◆ Your goal ◆
Everything from the line with "Click the expected quantity 2 cell" to the end of the data below, both lines included, should be transcribed exactly; please omit the pictures.

◆ Exercise material ◆
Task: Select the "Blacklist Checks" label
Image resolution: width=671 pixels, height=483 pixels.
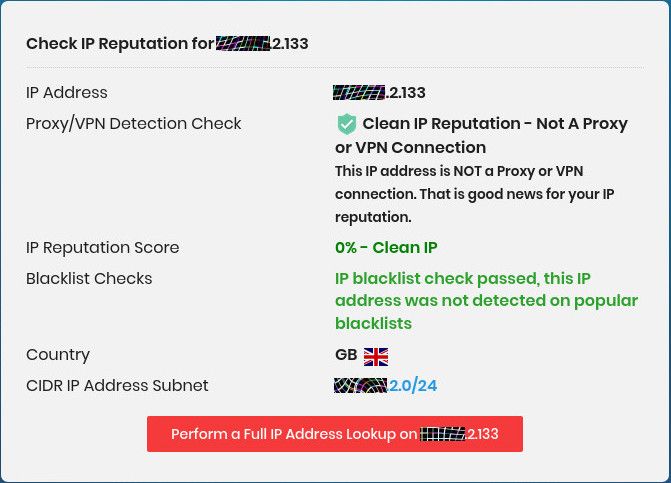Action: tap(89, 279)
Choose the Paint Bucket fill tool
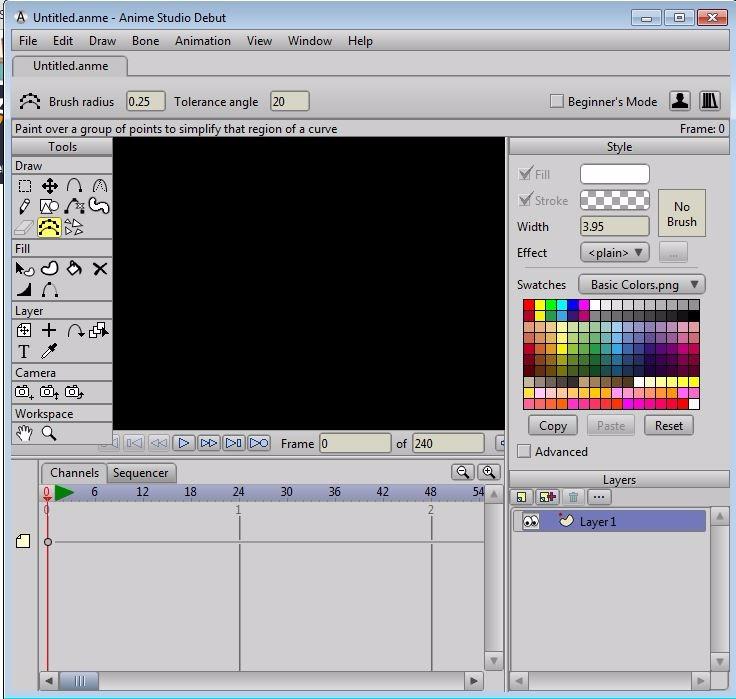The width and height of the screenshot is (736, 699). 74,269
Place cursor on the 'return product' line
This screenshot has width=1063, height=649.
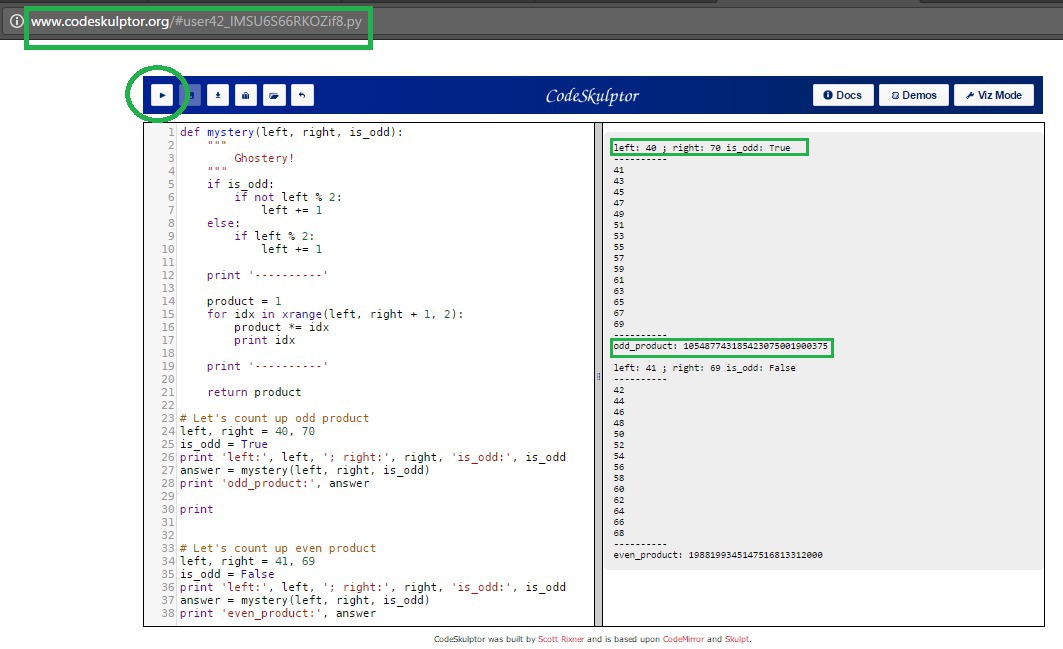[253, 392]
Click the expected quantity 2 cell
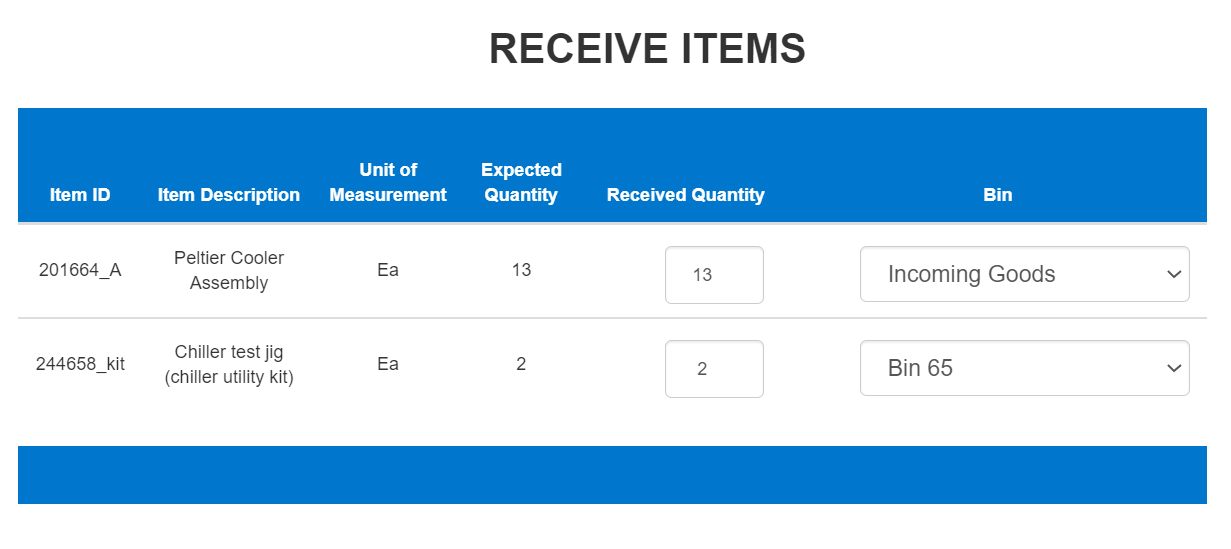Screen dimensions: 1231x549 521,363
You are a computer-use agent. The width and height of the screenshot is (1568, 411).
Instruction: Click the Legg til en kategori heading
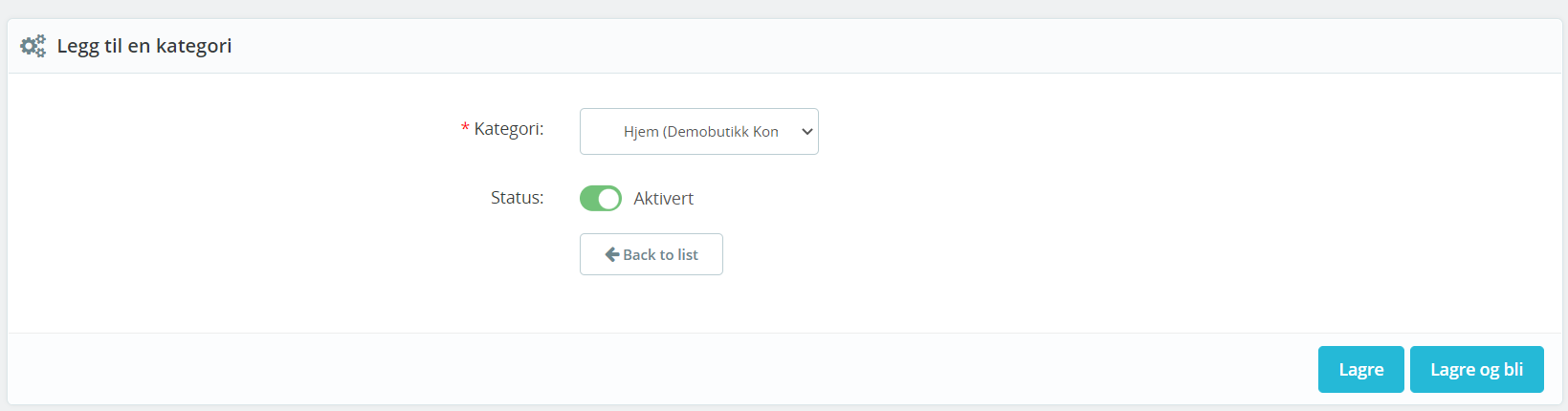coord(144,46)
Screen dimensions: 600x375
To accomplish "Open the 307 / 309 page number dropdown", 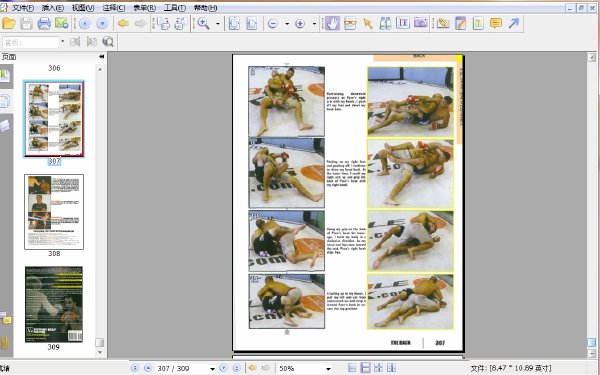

◆ Task response ◆
Click the expected quantity 2 cell
Screen dimensions: 1231x549 521,363
You are a computer-use agent. The width and height of the screenshot is (1568, 411).
Instruction: Click the Legg til en kategori heading
coord(144,46)
Screen dimensions: 600x375
To accomplish "Open the 307 / 309 page number dropdown", 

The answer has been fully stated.